Kehilangan cairan dapat menyebabkan gangguan keseimbangan cairan yang mengakibatkan dehidrasi, misalnya pada keadaan gastroenteritis, demam tinggi, pembedahan, luka bakar, dan penyakit lain yang menyebabkan input dan output tidak seimbang. G. TEKNIK DAN KOMPLIKASI Teknik pemberian Pemberian dalam waktu singkat dapat digunakan vena-vena dipunggung tangan, sekitar daerah pergelangan tangan, dan daerah kubiti. Pada anak kecil dan bayi sering digunakan daerah punggung kaki, depan mata kaki dalam atau dikepala. Bayi baru lahir dapat digunakan vena umbilikaslis. Pemakaian jarum anti karat atau kateter plastik anti trombogenik vena perifer sebaiknya diganti tiap 1-3 hari. Pemberian cairan secara sentral, yaitu melalui venavena yang dekat dengan atrium kanan seperti vena subklavia, jugularis eksterna dan interna. Komplikasi pemberian Sistemik :
Kelebihan / kekurangan cairan tubuh Kelainan elektrolit Ketidakseimbangan asam-basa Kelainan gula darah Emboli udara

Lokal : Flebitis dan infeksi local

H. KESIMPULAN
Tubuh mengandung 60 % air yang disebut juga cairan tubuh. Cairan tubuh ini didalamnya terkandung nutrisi-nutrisi yang amat penting peranannya dalam metabolisme sel, sehingga amat penting dalam menunjang kehidupan. Dalam pembedahan, tubuh kekurangan cairan karena perdarahan selama pembedahan ditambah lagi puasa sebelum dan sesudah operasi. Maka terapi cairan amat diperlukan untuk pemeliharaan dan mencegah kehilangan cairan terlalu banyak yang bisa membahayakan.

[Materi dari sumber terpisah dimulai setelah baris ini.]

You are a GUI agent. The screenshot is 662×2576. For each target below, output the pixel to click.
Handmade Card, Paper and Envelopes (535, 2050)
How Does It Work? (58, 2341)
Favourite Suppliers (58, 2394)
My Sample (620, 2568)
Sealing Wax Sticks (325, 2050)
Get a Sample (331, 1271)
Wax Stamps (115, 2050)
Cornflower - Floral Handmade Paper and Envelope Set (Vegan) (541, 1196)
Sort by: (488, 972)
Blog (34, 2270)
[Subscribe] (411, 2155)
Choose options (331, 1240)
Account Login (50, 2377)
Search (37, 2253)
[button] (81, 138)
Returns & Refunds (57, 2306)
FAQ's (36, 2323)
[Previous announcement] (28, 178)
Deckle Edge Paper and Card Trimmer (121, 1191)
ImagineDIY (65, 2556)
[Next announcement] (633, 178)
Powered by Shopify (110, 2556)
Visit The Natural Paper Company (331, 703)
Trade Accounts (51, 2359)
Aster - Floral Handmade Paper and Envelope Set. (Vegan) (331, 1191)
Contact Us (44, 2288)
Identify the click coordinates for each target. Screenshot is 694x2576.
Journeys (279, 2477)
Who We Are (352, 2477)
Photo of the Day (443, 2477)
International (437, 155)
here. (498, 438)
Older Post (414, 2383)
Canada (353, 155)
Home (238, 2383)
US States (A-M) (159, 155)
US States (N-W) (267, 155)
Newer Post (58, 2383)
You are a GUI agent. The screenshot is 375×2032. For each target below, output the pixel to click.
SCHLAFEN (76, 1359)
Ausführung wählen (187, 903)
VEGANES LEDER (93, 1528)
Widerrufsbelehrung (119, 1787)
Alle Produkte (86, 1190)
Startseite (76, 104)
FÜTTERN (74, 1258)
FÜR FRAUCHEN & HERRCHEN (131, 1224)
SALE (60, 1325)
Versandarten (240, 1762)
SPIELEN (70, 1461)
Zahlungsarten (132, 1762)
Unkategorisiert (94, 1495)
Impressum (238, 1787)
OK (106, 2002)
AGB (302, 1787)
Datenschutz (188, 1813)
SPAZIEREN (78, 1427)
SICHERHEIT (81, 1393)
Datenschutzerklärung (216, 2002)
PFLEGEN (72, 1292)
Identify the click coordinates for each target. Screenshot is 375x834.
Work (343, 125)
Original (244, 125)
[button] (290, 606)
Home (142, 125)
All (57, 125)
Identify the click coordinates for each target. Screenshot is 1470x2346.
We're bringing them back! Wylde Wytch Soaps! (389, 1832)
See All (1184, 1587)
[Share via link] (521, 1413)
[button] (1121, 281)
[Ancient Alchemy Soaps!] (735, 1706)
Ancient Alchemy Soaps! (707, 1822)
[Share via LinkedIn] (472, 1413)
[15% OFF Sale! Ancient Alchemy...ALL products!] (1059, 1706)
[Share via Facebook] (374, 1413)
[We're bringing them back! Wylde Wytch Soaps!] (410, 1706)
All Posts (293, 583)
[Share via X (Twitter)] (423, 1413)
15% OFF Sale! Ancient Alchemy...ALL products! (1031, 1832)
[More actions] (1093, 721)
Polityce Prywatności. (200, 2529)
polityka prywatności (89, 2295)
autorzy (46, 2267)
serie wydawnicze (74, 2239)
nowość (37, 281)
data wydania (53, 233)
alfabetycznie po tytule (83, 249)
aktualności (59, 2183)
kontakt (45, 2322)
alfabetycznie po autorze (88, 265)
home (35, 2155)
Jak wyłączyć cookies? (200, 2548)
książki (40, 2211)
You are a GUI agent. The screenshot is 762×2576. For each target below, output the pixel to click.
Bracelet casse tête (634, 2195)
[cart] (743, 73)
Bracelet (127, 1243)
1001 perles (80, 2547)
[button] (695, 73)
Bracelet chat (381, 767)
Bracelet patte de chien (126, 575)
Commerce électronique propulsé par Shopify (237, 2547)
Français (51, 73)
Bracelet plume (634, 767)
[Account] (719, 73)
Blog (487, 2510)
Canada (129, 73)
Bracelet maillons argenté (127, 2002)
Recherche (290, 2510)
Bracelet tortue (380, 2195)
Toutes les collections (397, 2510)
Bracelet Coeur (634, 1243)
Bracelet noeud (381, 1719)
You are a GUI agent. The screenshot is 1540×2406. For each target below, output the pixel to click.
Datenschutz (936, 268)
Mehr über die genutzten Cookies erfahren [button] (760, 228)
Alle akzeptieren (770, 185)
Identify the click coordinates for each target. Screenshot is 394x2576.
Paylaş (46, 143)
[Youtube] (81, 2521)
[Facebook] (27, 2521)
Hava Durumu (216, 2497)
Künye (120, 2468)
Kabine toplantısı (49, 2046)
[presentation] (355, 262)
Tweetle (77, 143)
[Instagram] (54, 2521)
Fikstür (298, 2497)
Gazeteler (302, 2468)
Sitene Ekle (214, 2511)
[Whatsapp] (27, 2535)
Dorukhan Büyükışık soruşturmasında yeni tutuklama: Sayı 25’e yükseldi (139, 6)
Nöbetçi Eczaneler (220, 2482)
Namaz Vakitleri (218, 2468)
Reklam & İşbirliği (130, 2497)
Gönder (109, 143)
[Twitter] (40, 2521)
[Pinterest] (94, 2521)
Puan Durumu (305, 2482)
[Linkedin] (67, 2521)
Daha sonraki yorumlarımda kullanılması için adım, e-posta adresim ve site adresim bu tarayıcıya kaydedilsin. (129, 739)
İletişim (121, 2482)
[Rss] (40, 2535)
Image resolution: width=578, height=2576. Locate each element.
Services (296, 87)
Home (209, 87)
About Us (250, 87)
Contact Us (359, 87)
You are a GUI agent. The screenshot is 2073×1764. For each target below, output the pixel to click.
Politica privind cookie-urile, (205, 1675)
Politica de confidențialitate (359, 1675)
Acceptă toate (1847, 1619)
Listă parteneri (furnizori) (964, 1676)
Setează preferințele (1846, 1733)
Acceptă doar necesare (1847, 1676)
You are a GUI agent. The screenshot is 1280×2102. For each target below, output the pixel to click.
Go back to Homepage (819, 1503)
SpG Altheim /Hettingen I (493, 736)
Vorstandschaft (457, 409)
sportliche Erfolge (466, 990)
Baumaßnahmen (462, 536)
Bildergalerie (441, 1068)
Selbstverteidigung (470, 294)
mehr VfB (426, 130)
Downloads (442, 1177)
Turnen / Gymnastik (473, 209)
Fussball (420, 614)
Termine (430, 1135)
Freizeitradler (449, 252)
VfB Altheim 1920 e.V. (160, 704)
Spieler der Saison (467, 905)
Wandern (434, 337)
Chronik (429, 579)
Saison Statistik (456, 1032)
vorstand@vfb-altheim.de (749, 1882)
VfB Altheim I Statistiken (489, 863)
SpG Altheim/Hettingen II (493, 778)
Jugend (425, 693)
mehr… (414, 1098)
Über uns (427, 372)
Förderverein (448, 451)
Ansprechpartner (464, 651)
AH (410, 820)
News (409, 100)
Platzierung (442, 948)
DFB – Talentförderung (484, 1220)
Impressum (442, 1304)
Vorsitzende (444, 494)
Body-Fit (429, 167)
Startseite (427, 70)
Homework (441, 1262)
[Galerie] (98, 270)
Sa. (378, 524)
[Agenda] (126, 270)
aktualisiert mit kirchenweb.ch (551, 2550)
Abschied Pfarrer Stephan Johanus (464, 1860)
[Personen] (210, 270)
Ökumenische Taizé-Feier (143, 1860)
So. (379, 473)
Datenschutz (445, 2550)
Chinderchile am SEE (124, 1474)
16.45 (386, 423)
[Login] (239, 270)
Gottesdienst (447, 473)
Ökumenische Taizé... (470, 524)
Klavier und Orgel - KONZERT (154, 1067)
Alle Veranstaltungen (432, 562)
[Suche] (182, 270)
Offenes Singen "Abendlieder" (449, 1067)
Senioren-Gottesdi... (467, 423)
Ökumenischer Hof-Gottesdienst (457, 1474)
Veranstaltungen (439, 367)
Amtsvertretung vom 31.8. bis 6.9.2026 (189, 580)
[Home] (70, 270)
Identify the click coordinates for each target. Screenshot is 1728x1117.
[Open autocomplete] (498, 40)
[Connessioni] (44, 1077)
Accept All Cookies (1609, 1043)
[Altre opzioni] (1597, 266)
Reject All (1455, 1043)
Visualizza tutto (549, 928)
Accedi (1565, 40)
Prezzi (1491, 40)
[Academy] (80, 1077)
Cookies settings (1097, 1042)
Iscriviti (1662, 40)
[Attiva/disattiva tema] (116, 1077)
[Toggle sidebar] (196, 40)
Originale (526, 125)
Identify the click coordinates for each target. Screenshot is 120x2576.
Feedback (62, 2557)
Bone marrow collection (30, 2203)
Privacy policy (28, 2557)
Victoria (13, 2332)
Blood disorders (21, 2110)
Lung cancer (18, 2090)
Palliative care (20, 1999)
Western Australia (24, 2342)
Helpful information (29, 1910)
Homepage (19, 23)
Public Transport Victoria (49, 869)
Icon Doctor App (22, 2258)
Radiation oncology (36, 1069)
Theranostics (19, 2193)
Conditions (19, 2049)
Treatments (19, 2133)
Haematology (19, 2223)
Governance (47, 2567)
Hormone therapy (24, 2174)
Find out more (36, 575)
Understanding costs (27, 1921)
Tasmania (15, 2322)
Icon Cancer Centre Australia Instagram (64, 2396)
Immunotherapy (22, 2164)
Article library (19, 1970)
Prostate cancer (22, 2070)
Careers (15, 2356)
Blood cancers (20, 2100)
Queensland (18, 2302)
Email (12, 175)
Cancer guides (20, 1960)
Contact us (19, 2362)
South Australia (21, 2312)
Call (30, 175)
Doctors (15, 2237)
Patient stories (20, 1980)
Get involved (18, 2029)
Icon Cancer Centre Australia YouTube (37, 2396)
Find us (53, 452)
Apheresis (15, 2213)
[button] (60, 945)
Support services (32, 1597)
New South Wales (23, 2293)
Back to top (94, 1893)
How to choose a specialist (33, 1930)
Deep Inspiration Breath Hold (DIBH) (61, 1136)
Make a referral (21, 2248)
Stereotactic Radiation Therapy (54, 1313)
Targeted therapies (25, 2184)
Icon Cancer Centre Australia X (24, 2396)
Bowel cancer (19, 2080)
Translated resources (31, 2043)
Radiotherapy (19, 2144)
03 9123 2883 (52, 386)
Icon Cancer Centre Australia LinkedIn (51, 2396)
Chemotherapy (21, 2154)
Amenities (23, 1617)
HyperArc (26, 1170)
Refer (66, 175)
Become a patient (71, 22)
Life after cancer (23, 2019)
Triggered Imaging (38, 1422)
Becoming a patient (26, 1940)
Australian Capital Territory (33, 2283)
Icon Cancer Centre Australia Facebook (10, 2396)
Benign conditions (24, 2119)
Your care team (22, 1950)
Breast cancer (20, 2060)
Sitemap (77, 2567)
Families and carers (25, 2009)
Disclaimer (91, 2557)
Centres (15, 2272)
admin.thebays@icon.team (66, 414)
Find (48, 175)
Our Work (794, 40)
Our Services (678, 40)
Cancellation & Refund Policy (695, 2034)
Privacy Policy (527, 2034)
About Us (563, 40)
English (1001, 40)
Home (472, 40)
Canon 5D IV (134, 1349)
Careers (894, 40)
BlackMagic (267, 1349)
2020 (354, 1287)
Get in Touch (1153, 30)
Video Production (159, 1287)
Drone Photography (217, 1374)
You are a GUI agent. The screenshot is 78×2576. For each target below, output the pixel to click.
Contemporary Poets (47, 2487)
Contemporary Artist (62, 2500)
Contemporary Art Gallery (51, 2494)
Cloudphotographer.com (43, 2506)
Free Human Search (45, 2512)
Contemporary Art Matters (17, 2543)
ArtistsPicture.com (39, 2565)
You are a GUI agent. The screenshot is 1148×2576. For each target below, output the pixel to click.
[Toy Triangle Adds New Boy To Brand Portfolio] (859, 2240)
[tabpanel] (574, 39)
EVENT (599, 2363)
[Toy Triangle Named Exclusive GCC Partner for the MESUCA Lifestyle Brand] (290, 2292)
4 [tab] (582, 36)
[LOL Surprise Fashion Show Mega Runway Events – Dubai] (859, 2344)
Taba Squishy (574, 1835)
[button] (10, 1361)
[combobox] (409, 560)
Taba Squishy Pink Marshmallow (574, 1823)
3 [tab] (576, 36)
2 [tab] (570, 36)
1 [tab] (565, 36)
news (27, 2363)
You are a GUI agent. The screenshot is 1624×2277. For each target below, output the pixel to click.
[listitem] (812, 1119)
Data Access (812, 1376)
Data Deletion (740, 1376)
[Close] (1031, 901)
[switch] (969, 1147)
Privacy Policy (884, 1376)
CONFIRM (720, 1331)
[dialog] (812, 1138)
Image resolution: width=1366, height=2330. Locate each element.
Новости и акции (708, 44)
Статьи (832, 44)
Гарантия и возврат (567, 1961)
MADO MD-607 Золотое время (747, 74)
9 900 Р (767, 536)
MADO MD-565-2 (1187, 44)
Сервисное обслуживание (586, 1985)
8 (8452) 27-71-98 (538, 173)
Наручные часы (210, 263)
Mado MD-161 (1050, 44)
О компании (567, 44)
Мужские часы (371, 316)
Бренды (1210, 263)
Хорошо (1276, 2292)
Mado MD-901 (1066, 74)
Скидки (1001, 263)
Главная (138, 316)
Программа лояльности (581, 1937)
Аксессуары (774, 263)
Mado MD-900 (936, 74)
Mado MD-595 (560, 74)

Cairan tubuh terdistribusi dalam ekstrasel dan intrasel yang dibatasi membran sel. Adanya tekanan osmotik yang isotonik menjaga difusi cairan keluar sel atau masuk ke dalam sel. Dalam terapi cairan harus diperhatikan kebutuhannya sesuai usia dan keadaan pasien, serta cairan infus itu sendiri. Pemberian infus yang tidak sesuai untuk keadaan tertentu akan sia-sia dan tidak bisa menolong pasien.